**Reading passage**

Johnny BOYKIN, Appellant v. STATE of Mississippi, Appellee.

No. 2005-KA-00628-COA.

Decided: November 07, 2006

Before KING, C.J., CHANDLER and ROBERTS, JJ. Michael R. Farrow, Columbus, attorney for appellant. Office of the Attorney General, by Scott Stuart, attorney for appellee.

¶ 1. Johnny Boykin was convicted by a Lowndes County Circuit Court jury of two counts of child fondling.   Boykin now appeals, raising only the issues of legal sufficiency and weight of the evidence.   Finding no error, we affirm.


¶ 2. On August 30, 2002, C.B. and H.B.1 , Boykin's fourteen and thirteen-year-old daughters, spent the night at their father's home as they did every weekend since their parents' divorce.   The girls slept on couches in the living room.   The next morning Boykin took his wife, T.J., to work at a nearby convenience store at approximately 5:00 a.m. The girls were still asleep when Boykin and T.J. left.   T.J. testified that Boykin stayed at the convenience store reading the newspaper and drinking coffee until approximately 8:00 a.m.

**Required actions**
a: In the court opinion, where did the girls sleep on the night of August 30, 2002?
b: Please carry the court opinion forward from its last sentence.

**Dataset records**
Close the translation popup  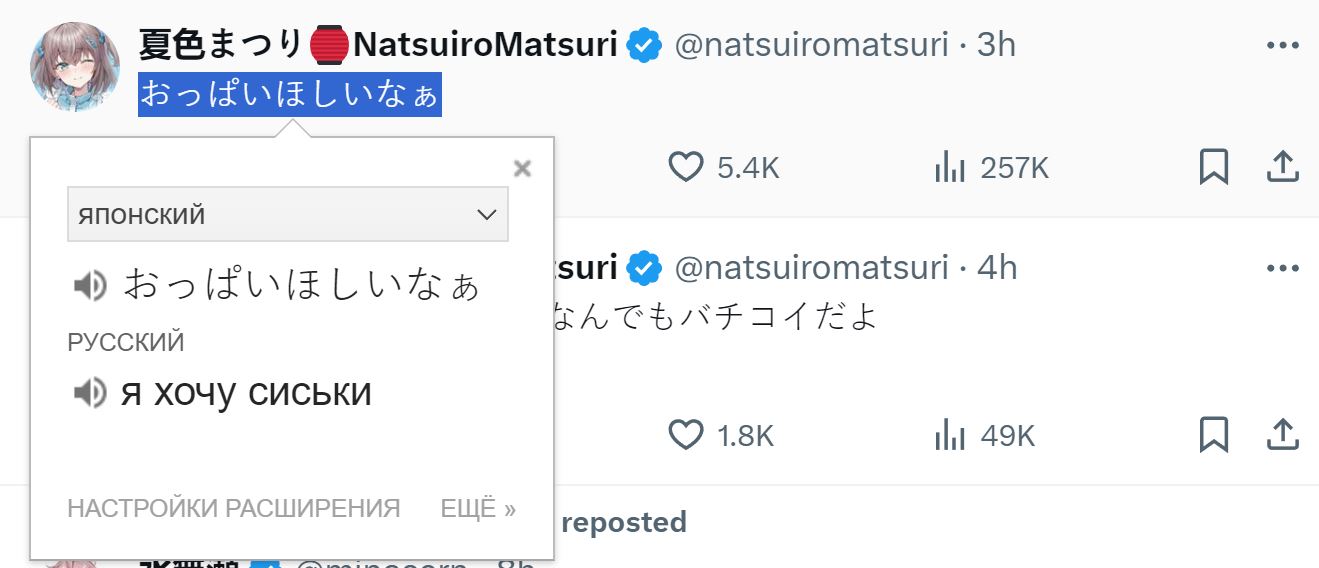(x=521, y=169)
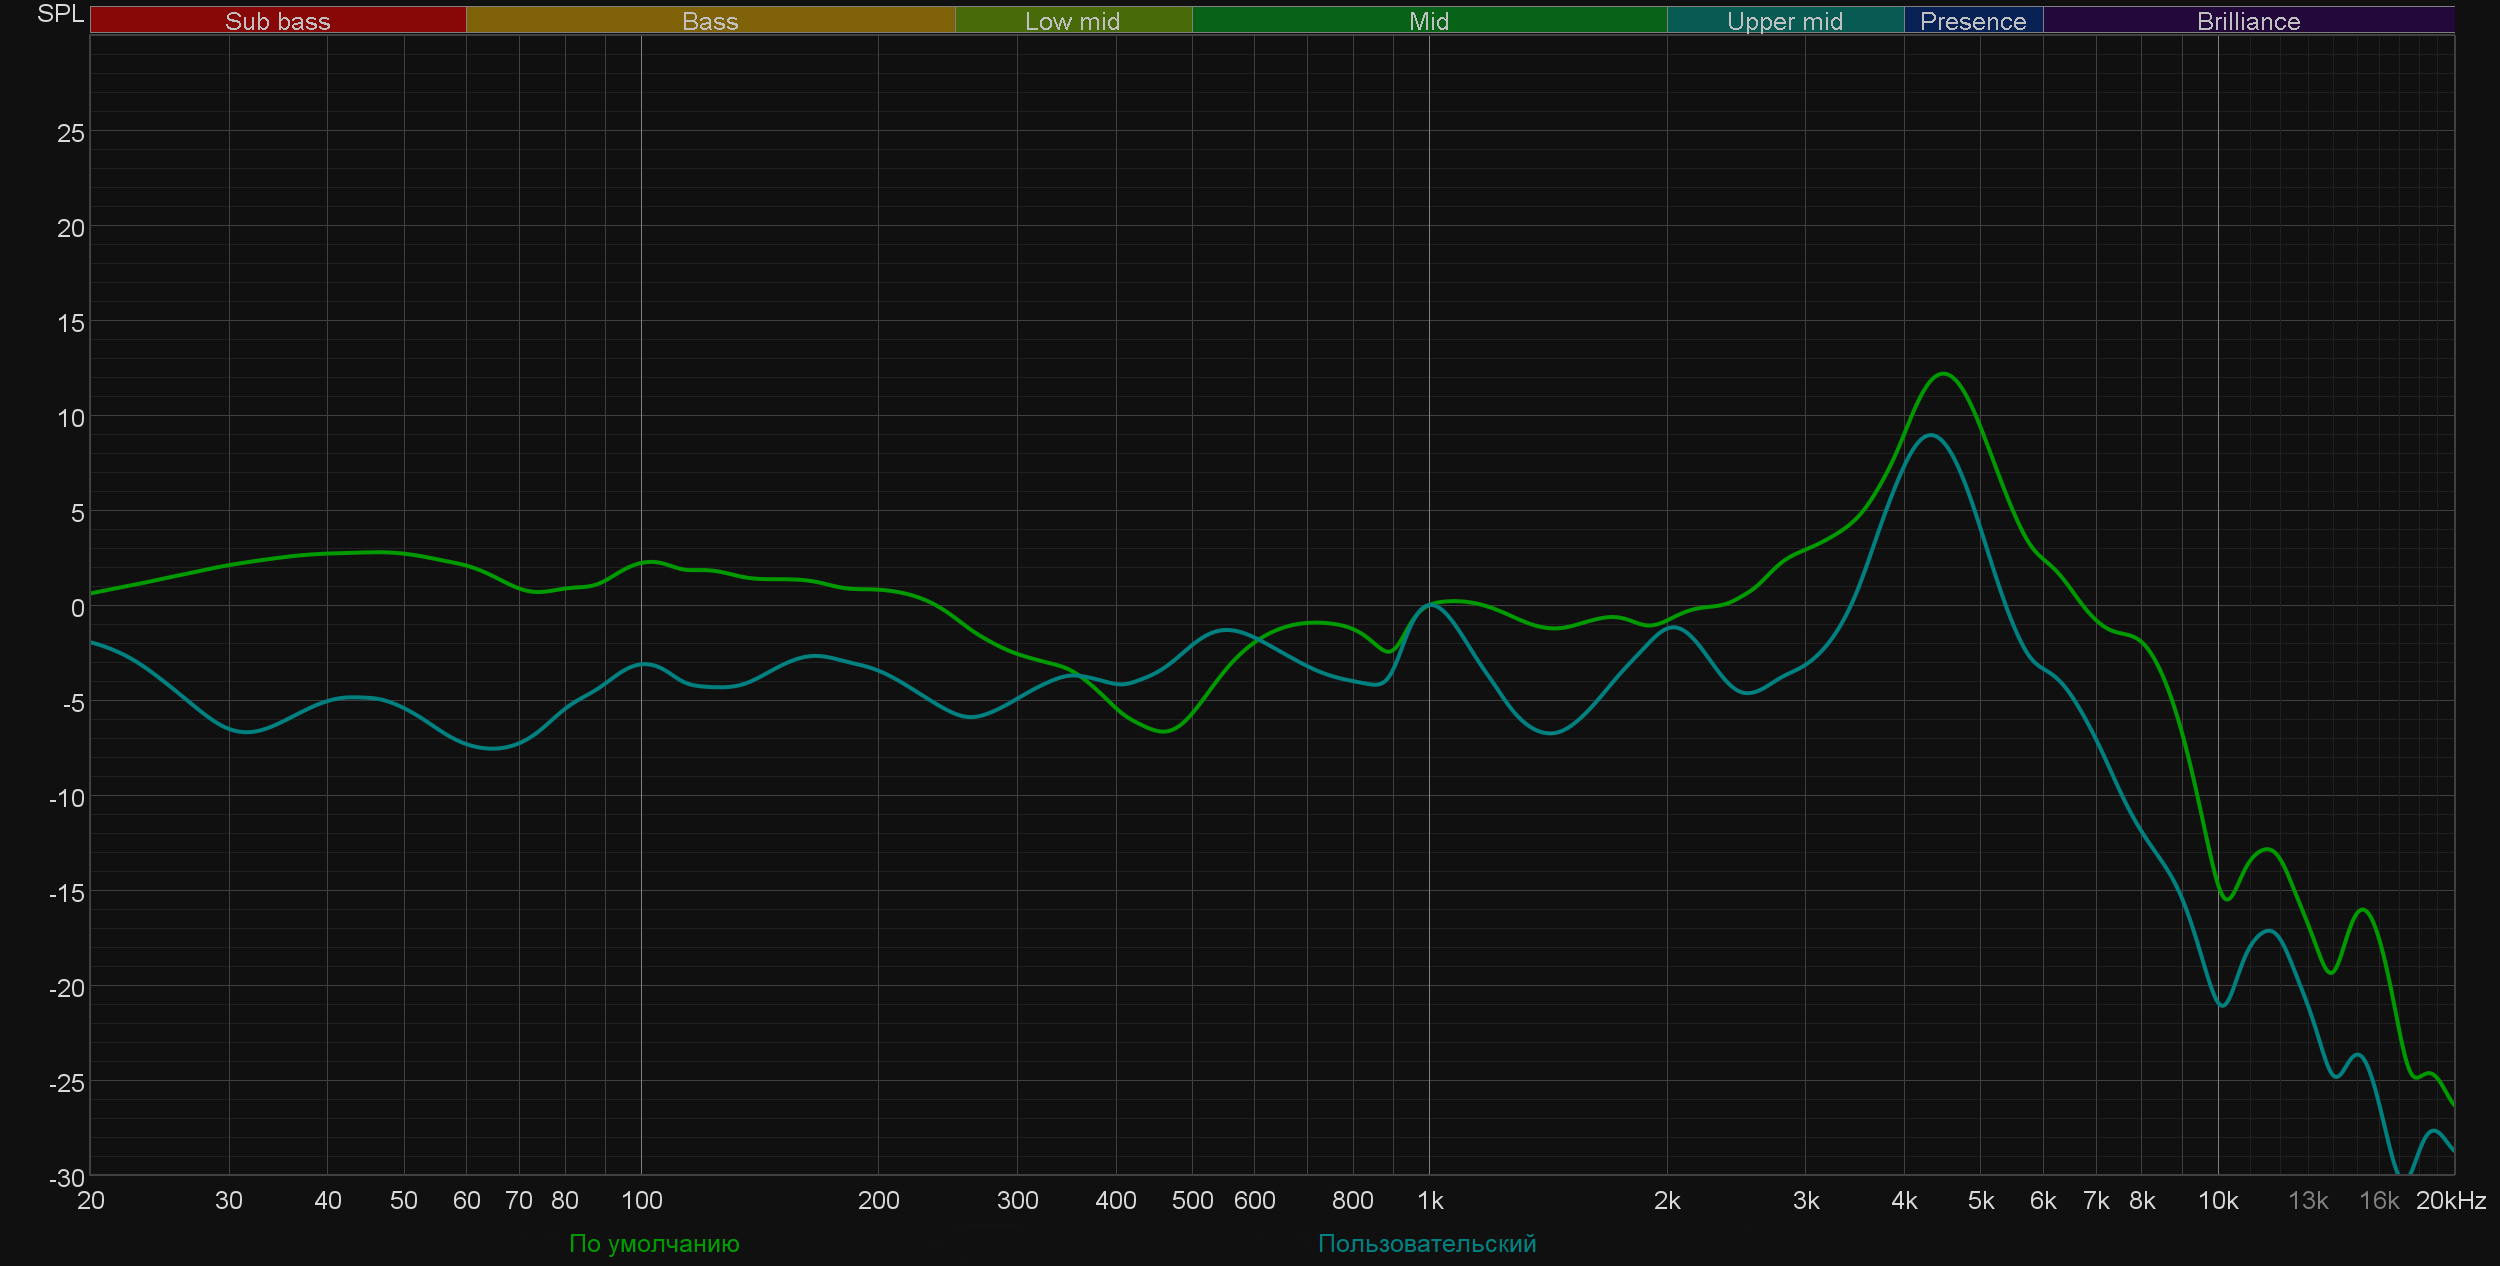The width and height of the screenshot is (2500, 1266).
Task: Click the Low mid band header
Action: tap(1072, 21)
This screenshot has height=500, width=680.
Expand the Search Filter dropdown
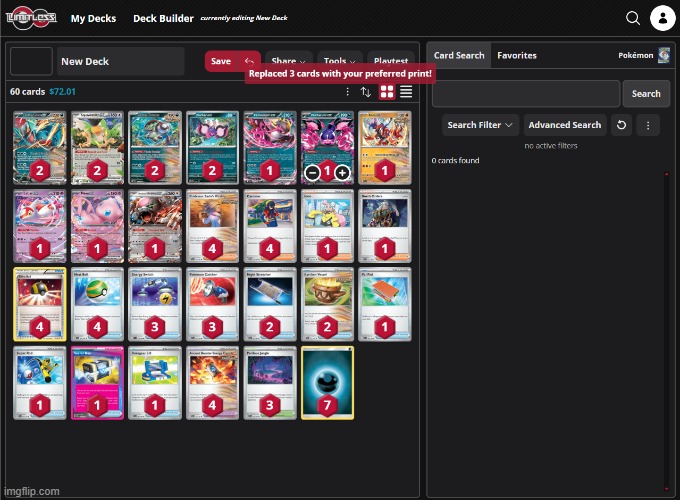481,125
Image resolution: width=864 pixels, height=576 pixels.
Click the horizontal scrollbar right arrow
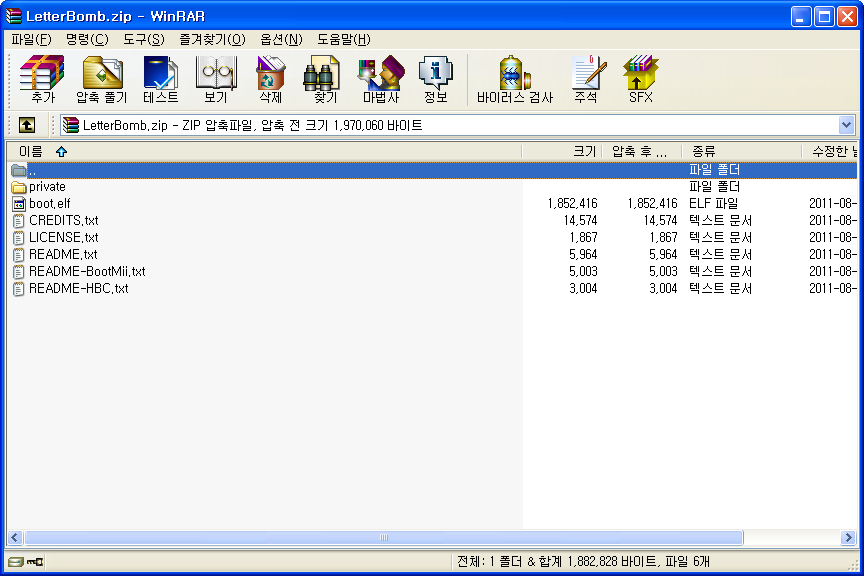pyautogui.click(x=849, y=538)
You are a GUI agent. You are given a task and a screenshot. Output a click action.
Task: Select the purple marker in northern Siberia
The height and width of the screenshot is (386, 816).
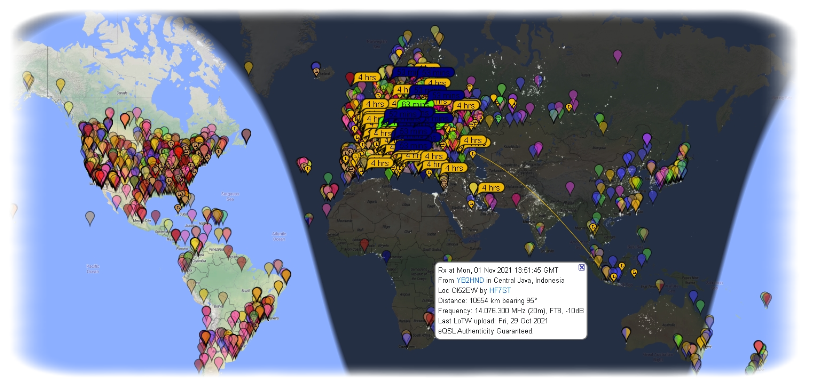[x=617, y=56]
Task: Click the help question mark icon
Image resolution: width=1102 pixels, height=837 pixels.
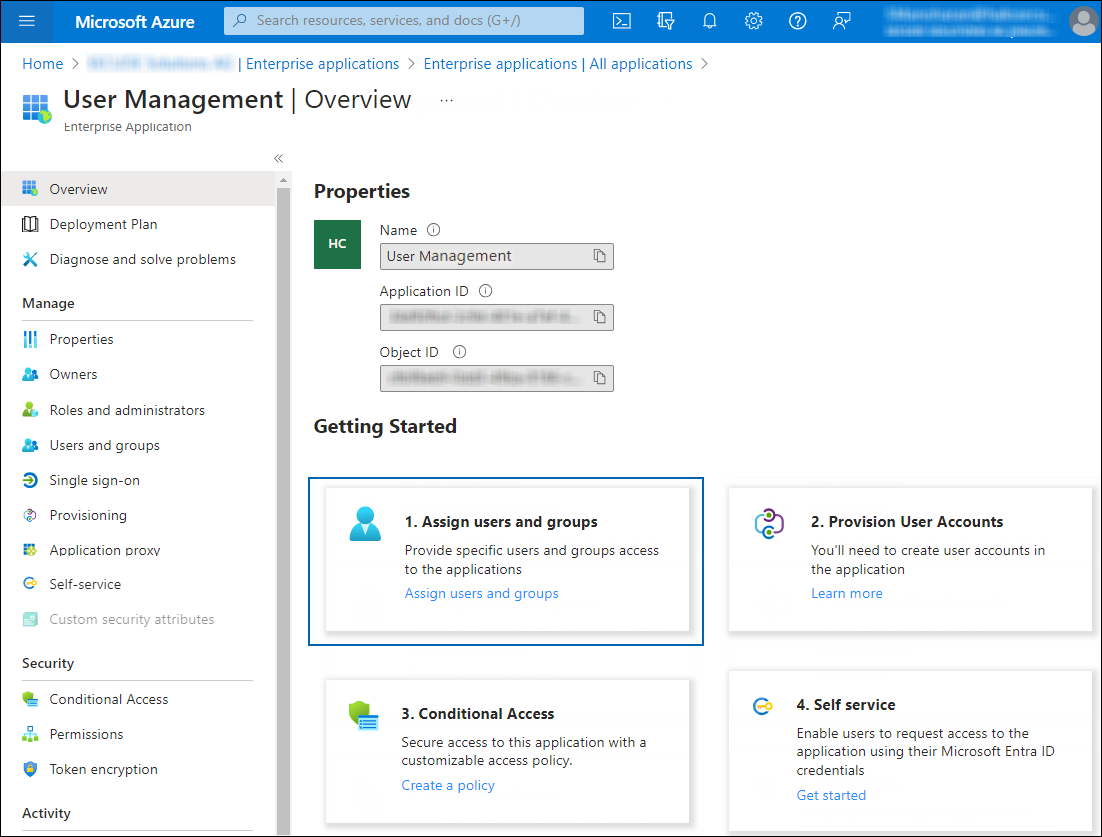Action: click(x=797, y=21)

**Answers**
a: On couches in the living room.

b:
¶ 3. C.B. testified that she woke up that morning to her father pulling down her underwear.   She screamed, which awoke her sister, and pleaded with her father that, “dad's don't do that.”   Both girls testified that Boykin was wearing only his underwear and that his penis was exposed through his underwear.   Boykin then ordered the girls to go to his bedroom, where he demanded that they watch him masturbate.   The girls, who were sitting on a mattress on the floor, stared out of the bedroom window as Boykin began to masturbate.   He then ordered H.B. to lie down.   She complied, and Boykin pulled down her underwear and began rubbing his penis on the inside of her thigh.   Next, he told C.B. to lie down.   She refused, but finally complied after Boykin twice repeated the command and threatened her with a whipping if she did not comply.   Boykin then pulled down her underwear and repeated the process.   He ejaculated on her buttocks, wiped himself with a towel, and told the girls to go take a shower.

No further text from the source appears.